PhD and the end of year 2

It’s just about the end of the second year of my PhD and looking back over the past two years I feel that I have accomplished a tremendous amount of work, but at the same time not nearly enough. A common enough feeling amongst PhD students at this point in their research.

The transcription and translation of manuscripts, and the drawing out of themes is a lengthy and drawn out process. There are no shortcuts when working with unpublished manuscripts.

Transcriptions of the document are needed. In the first instance these are often made from microfilmed copies of the original. I have also worked with the original manuscript and the difference in readability is amazing. The original in this case is much clearer and when looking at how the manuscript was used being able to see the colours of the ink and the amount of pen pressure are essential.

Of course not all transcripts result in lovely published critical editions.  Much of the manuscript that I have transcribed will be incorporated into the text of my thesis, but a large amount of the work will be relegated to an appendix.

So the third year begins in October and I will be spending the next year reading and writing like a demon and wondering where all the time has gone.
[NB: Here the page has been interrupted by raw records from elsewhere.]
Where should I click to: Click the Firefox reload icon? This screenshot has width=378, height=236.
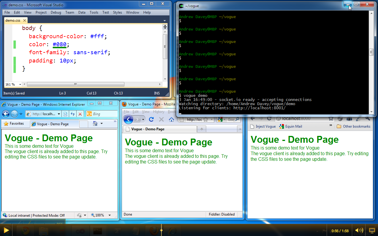151,119
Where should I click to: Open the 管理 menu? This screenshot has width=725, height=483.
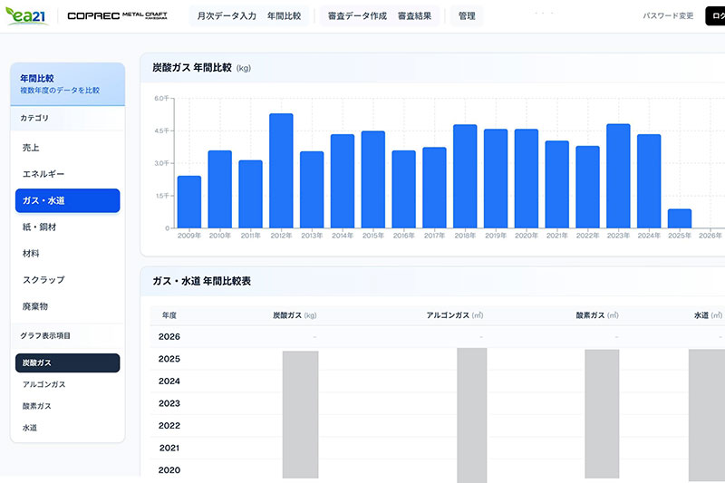coord(467,16)
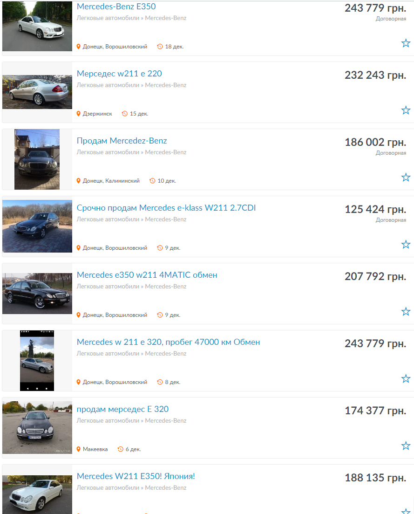Star the Mercedes e350 w211 4MATIC listing
This screenshot has height=514, width=414.
coord(406,311)
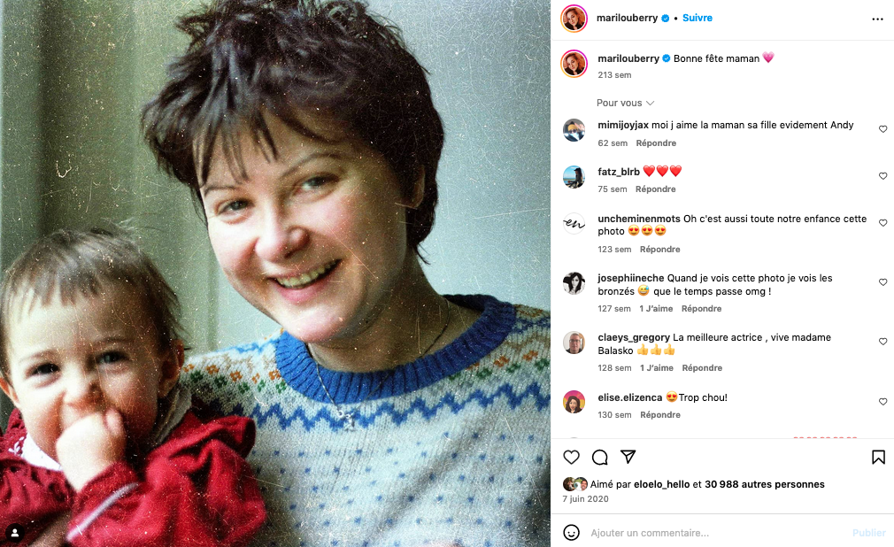Like the post with heart icon
This screenshot has height=547, width=894.
click(571, 457)
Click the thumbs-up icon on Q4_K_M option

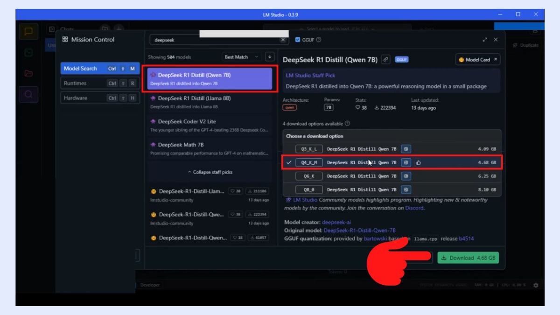point(419,162)
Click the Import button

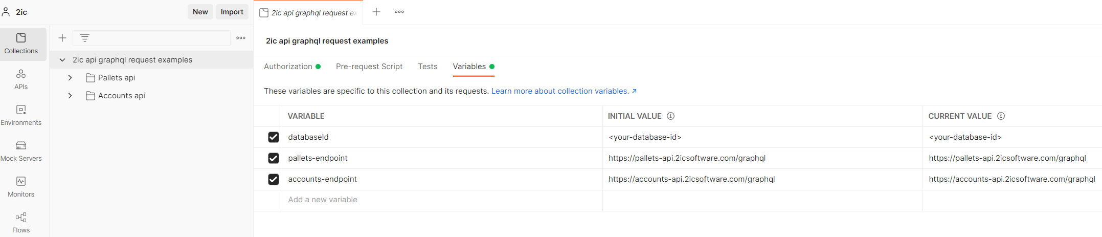[x=232, y=12]
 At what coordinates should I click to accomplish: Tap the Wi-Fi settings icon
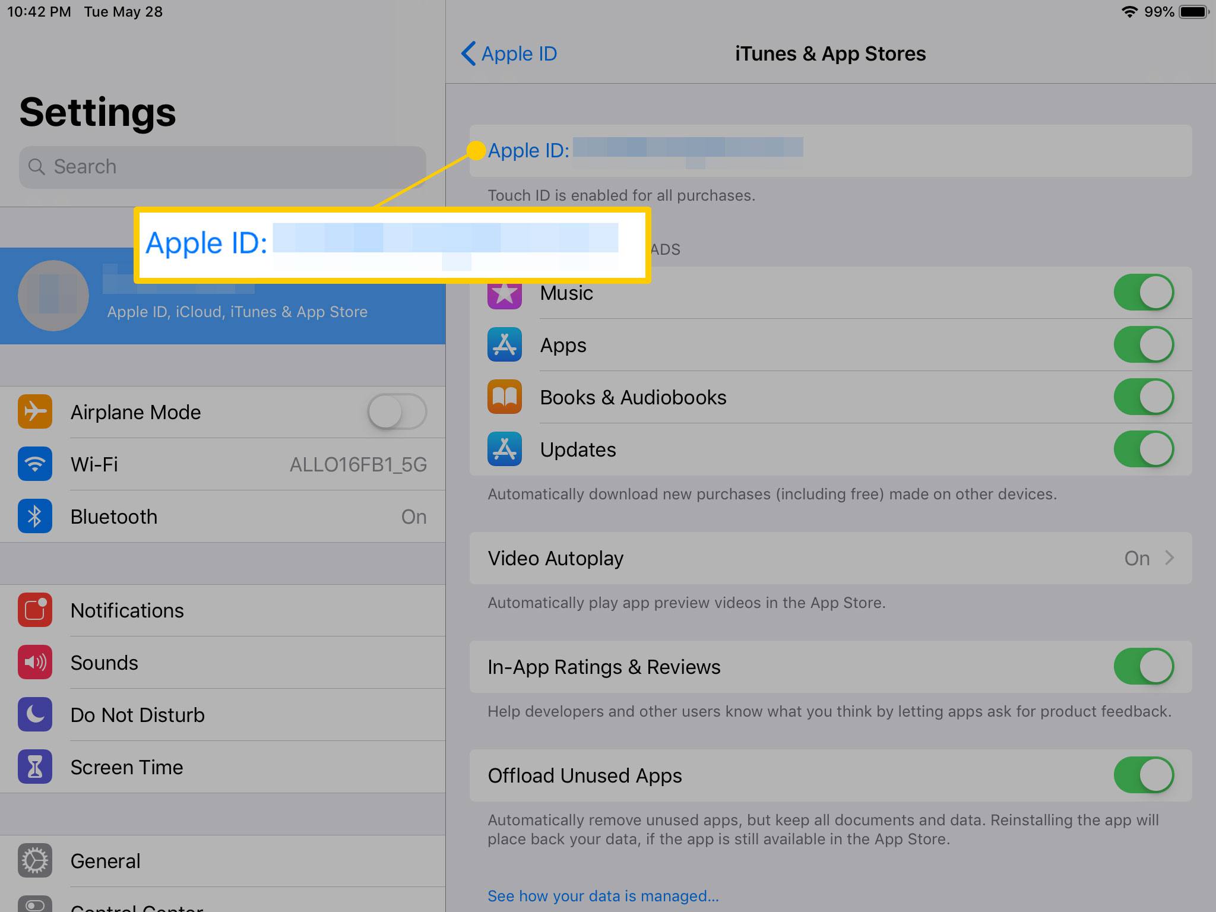click(x=36, y=464)
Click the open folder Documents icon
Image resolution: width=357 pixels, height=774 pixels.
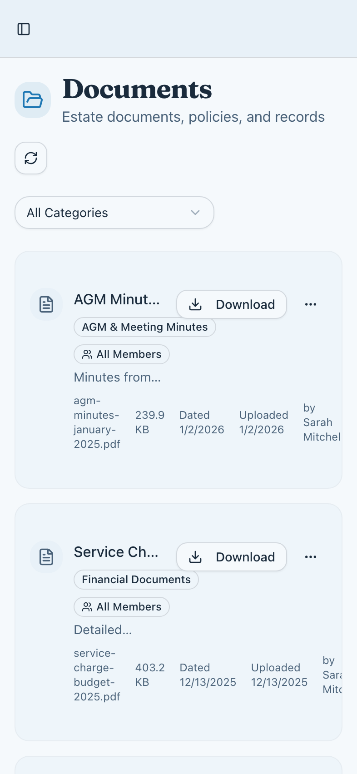click(33, 100)
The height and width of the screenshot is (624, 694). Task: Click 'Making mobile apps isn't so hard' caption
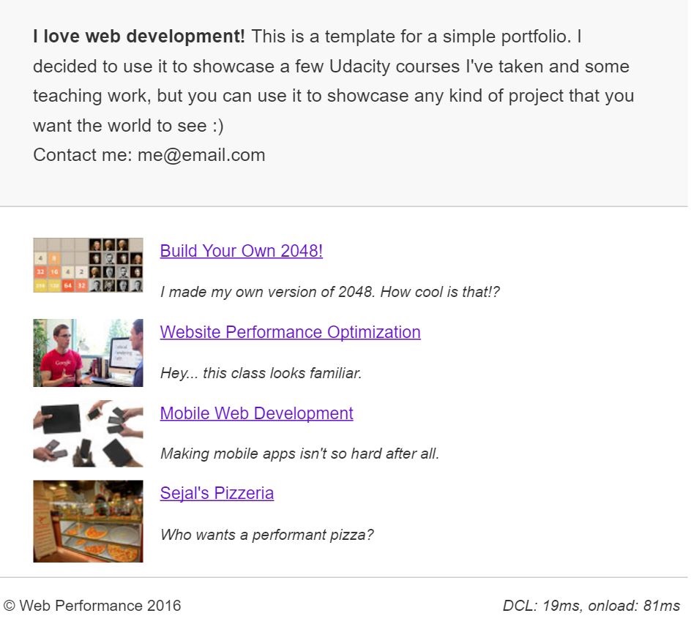point(299,454)
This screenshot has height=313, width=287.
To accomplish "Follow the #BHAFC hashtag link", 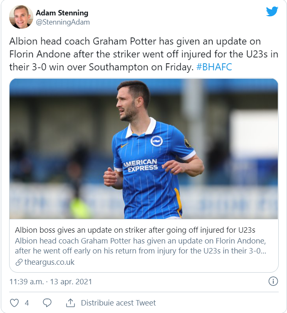I will pyautogui.click(x=214, y=67).
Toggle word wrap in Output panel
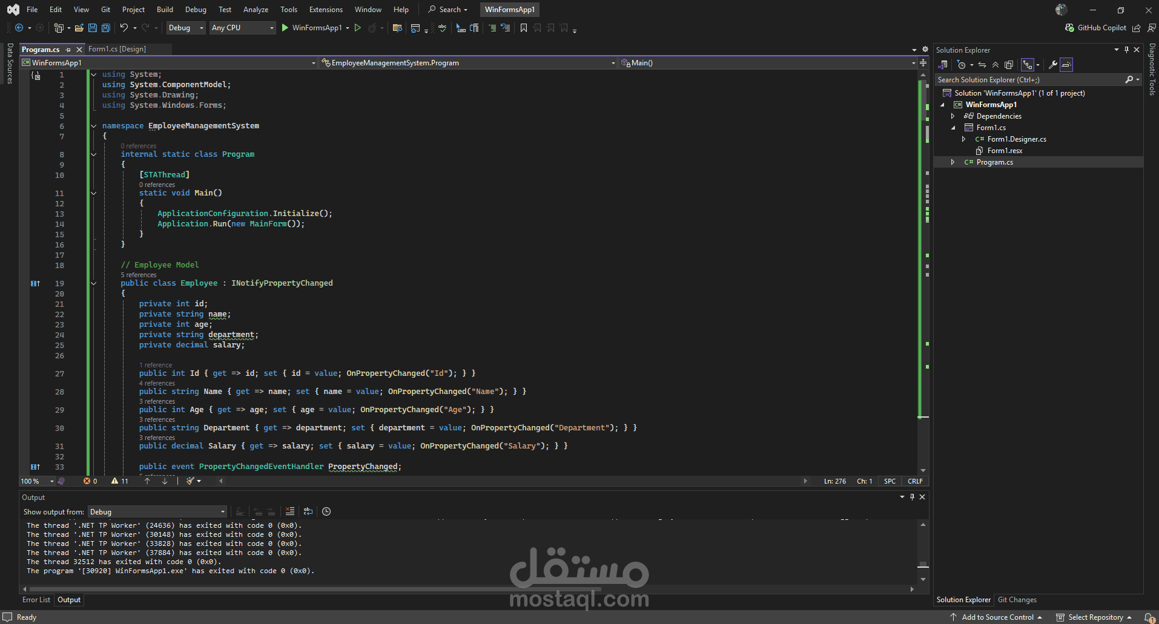 click(x=308, y=511)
But I’m still enjoying the research and seem to be on target.

Wish me luck.

Historical Novel Society Conference #HNS2014

The last academic year has flown past. The research has progressed with the translations and transcriptions almost completed. My intention over the next two years is to share my progress on this blog as part of my research process. This should be easier now I am on the analysis stage. Previously any posts about my work would probably have said ‘still transcribing’.

But as part of my research this summer I attended the Historical Novel Society’s 2014 conference held in London at the University of Westminster’s Marylebone Campus. My room was on the nineteenth floor with amazing views over London. It made me wish that I had brought my camera but with plans for the conference and a few days in the British Library I had decided to travel light. So the only picture I have is one taken with the iPad and here it is –

View over London


The conference was extremely interesting and of course very useful. It is first and foremost a conference for historical fiction writers at all levels of their career. Lindsay Davis was one of the authors I was particularly eager to meet and her ‘in conversation’ section of the programme was excellent and all based on a good dose of common sense.

Lindsay’s books were required reading on my undergraduate Medieval History degree at Queen Mary College London to remind students that history deals with the lives of real human beings not an abstract concept of ‘medievals’ as strange or other. The same of course applies to other periods of history.

The conference was filled with workshops on aspects of writing specific to the historical novel and took seriously the problems associated with merging fiction with perceived fact. There were also opportunities to pitch ideas to editors and can immediate feedback. I was led to believe it was a nerve-wracking process for those waiting for their turn in the pitch-sessions.

There were plenty of tea and cakes over which to share ideas and plans for that next book and provided me with a number if contacts for participation in my research. The next conference is in the States with more to interest the reader than London managed. I just wish I could be there but I am looking forward to the next London one in 2016.